Perhaps its just me but it seems that any friend (or more than friend) I have who has some form of personal “issue” that requires the aid of a “professional” ends up removing most, if not all, contact with me. Now I could take this personally but from my somewhat larger than I care to admit exposure to the art of “shrinks” I know this to not be the case. Inevitably the person undergoing the therapy sessions ends up needing to focus their issues or problems on an external item. This usually is the nearest person to them. Ironically during the pre-therapy time the nearest person or persons also tend to experience the full effect of the individuals traumatic issues. So the end result is that the thanks you receive for supporting and encouraging your friend through their most difficult time in their life is their complete isolation and disassociation from you.

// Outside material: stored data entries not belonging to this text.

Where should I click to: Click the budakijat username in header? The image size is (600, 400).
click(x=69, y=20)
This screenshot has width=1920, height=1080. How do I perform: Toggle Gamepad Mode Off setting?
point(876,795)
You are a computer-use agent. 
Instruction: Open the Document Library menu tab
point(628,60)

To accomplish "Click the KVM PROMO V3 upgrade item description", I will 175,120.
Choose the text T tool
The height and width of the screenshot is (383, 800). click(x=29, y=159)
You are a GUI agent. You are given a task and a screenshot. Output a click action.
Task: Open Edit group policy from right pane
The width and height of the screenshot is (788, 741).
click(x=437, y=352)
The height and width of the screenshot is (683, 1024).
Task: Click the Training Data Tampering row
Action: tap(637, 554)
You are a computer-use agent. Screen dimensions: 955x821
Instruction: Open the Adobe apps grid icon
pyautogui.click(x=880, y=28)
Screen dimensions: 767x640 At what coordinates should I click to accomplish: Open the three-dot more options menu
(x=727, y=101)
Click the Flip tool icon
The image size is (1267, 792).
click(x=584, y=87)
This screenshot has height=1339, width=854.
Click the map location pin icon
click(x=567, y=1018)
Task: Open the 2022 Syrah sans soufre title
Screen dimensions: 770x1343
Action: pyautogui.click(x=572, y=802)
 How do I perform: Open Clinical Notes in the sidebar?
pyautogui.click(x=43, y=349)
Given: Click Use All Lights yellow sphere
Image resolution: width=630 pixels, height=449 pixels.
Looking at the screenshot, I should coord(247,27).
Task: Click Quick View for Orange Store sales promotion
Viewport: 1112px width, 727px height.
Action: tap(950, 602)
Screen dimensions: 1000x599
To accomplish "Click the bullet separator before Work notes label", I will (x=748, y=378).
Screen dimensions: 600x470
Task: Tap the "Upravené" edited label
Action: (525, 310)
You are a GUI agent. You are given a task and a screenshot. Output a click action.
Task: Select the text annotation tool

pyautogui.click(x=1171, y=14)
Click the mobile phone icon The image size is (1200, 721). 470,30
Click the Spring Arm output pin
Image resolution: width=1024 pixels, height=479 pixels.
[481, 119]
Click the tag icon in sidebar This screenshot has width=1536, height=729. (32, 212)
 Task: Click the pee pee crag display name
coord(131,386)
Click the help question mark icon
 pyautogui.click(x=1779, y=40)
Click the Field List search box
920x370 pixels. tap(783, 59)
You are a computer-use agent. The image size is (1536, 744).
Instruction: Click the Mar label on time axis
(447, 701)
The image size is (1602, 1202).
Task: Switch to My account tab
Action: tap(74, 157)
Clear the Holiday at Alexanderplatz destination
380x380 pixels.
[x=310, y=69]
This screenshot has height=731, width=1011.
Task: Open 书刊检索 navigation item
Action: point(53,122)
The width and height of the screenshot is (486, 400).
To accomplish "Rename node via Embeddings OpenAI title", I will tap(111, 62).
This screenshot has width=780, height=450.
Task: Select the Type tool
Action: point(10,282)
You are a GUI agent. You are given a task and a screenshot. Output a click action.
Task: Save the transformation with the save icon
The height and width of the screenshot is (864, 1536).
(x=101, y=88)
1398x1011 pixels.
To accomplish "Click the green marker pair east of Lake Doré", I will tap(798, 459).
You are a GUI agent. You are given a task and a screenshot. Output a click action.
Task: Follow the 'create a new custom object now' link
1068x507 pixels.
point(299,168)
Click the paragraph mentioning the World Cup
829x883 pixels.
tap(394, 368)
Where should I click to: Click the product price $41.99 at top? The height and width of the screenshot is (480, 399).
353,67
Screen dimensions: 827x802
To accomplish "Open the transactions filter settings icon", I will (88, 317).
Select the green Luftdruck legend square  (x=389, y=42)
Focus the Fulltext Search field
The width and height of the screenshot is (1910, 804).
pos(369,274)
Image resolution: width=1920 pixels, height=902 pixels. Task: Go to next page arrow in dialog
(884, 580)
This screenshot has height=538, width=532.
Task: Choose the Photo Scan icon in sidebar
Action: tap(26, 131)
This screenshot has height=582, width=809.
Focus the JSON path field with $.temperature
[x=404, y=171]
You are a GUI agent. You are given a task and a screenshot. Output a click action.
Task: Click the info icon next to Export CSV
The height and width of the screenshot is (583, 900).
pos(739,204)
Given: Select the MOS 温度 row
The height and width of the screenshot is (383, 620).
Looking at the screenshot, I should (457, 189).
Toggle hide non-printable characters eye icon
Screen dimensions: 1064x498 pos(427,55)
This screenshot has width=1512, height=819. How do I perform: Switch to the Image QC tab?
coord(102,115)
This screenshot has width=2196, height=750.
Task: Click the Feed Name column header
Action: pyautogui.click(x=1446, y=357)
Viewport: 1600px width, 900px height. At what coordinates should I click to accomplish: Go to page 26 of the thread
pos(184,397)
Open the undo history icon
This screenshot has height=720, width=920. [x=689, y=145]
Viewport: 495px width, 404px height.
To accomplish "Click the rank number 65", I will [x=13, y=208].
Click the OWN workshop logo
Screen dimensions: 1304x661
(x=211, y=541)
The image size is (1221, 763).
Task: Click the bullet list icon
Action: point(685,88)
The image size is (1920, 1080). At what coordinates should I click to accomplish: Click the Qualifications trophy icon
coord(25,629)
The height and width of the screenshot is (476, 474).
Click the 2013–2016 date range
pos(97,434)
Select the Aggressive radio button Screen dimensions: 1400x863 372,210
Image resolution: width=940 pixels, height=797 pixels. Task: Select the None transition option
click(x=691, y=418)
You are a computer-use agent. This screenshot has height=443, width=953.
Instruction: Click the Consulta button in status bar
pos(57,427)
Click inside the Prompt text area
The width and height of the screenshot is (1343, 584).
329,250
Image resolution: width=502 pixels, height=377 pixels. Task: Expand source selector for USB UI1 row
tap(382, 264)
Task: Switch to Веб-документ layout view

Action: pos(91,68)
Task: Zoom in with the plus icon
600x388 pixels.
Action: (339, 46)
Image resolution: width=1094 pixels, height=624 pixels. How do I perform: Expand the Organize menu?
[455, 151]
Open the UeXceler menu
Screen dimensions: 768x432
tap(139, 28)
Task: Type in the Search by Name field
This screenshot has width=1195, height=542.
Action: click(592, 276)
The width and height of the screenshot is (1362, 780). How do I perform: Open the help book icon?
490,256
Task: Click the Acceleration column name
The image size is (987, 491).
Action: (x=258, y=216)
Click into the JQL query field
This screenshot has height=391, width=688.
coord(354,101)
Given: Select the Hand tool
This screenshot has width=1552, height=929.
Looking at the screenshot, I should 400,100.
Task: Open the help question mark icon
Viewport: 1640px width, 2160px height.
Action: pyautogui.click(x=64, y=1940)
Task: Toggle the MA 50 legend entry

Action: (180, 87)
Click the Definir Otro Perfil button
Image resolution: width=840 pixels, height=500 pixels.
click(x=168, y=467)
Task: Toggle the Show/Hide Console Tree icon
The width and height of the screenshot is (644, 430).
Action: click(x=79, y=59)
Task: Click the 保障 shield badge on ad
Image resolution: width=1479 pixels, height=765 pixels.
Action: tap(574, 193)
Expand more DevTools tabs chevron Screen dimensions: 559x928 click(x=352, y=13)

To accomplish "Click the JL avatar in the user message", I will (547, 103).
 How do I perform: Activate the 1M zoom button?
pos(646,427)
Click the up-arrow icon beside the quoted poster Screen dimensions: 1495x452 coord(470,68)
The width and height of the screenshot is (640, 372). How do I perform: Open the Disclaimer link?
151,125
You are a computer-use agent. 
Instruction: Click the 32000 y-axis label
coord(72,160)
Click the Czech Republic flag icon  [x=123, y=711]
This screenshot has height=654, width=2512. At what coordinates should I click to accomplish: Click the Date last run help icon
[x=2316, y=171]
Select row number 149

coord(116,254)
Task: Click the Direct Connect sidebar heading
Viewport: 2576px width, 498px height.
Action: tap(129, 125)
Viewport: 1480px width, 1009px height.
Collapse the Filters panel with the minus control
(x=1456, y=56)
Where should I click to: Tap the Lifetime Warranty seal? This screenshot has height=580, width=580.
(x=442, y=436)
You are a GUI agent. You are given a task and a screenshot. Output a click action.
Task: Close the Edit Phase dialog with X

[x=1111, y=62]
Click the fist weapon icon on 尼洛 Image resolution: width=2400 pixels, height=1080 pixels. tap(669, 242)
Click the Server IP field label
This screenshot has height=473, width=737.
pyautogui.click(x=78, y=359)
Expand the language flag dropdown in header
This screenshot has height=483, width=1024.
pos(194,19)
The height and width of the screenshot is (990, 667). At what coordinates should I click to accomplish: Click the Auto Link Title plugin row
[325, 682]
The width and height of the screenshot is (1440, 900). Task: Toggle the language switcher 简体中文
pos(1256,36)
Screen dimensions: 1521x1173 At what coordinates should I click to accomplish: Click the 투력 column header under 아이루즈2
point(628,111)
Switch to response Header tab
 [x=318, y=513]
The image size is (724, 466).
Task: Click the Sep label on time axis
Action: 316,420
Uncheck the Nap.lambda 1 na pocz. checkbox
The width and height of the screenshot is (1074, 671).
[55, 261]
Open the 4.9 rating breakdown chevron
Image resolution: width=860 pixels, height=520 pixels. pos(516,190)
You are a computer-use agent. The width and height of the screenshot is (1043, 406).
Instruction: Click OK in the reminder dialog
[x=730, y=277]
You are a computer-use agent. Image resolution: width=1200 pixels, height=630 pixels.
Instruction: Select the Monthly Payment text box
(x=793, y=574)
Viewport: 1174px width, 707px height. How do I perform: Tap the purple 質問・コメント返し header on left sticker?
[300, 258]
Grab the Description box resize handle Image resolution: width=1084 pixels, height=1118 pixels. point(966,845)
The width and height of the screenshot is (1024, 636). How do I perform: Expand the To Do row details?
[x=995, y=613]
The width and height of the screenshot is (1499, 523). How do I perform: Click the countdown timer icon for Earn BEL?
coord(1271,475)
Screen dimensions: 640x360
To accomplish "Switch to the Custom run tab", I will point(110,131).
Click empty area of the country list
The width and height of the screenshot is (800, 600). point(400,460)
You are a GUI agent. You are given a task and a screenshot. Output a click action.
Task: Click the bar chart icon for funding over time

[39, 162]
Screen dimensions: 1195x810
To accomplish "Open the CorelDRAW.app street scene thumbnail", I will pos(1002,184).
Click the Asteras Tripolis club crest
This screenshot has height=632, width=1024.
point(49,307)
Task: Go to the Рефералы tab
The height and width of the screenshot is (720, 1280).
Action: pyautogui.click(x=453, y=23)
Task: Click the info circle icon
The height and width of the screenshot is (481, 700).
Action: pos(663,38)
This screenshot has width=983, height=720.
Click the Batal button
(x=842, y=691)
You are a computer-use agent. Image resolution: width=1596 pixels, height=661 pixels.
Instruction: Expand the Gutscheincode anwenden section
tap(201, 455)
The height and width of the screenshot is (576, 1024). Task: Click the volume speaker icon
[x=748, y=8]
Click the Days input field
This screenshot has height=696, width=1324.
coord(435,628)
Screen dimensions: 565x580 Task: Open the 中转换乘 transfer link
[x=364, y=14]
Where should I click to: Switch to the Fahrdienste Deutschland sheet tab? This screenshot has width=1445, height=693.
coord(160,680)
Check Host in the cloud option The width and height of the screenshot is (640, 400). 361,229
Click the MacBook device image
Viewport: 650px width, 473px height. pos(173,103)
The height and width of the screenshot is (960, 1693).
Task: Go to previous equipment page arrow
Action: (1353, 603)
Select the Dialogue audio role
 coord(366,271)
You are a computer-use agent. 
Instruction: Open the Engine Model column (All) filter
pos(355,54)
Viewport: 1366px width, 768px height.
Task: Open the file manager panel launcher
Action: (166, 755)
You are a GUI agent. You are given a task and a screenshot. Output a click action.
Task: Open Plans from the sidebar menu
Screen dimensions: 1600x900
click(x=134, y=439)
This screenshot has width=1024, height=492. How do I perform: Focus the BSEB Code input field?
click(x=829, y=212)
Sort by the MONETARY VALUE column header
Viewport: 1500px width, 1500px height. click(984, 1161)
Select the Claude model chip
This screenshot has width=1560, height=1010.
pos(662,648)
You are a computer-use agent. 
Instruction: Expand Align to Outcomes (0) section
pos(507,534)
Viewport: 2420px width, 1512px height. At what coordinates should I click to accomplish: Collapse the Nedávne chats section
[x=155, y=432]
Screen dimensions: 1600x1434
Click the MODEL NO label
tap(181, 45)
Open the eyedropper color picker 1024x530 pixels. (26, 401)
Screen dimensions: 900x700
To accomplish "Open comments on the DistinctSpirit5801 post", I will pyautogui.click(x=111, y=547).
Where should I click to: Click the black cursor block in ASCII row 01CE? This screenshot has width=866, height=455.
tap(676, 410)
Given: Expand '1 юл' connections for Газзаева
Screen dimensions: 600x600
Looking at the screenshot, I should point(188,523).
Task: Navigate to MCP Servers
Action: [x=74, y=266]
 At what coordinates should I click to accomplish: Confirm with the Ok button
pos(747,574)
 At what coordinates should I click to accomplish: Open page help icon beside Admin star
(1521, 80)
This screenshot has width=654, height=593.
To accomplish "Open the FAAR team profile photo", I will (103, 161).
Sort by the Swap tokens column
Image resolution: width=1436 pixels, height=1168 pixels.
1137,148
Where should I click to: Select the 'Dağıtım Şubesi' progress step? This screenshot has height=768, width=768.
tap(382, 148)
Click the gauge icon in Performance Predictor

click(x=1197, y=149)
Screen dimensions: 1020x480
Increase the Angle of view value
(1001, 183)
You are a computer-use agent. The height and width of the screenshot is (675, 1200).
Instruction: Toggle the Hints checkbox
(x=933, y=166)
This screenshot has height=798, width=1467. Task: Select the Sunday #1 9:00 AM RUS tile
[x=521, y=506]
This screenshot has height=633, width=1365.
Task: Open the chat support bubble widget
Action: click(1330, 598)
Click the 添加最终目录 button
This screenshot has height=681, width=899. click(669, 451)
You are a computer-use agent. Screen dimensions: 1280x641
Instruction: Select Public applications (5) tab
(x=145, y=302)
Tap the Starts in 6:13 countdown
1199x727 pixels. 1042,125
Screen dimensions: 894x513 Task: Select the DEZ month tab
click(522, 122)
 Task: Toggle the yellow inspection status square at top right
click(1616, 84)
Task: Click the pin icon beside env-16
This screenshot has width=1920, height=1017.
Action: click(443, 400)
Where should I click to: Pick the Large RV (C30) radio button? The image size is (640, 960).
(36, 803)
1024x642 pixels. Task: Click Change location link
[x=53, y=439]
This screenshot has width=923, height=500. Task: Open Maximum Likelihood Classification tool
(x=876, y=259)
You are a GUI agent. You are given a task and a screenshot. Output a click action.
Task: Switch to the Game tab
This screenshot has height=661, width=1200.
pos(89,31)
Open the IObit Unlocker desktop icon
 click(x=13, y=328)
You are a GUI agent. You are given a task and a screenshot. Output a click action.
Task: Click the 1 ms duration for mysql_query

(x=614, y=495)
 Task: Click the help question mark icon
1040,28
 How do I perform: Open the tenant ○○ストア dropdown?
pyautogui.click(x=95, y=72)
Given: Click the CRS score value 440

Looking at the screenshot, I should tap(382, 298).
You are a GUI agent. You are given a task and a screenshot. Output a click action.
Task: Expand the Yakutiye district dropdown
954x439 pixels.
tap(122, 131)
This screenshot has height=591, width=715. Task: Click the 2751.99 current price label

You would think this would be a good reason to avoid anyone who is in therapy. And at least on the surface I would agree. But for anyone that has seen the movie “When a Man Loves a Women” will know, the rewards for sticking around can on the rare occasion be worth it. Its just unfortunate that outside of Hollywood and in real life, the reality is that the majority of cases are going to end up in a somewhat predictable end. The individual in therapy will do the work or complete the “12-steps” and in the process rid themselves of their personal demons and anything that may remind them or even remotely posses the possibility of re-invigorating the formal desires or triggers. Which, inevitably, will be you – the closest, most supportive and encouraging person in their lives. So then we end up be ostracized from the closest person in our lives. All for their betterment. I guess, at times, I wonder if it wouldn’t be better from a personal perspective if we were less supportive of others and more focused on ourselves. In that situation at least it would be less traumatic when the inevitable occurs. As you can simply move what little attention you had for that person originally to another area of your life.

I guess the moral of the story is if you happen to have any friends or more than friends who are in therapy or thinking about entering some form of therapy that you have your own strong and external support network. So when you are eventually isolated from that person you will be able to focus more attention on the other support areas of your life and move on in a less damaged way.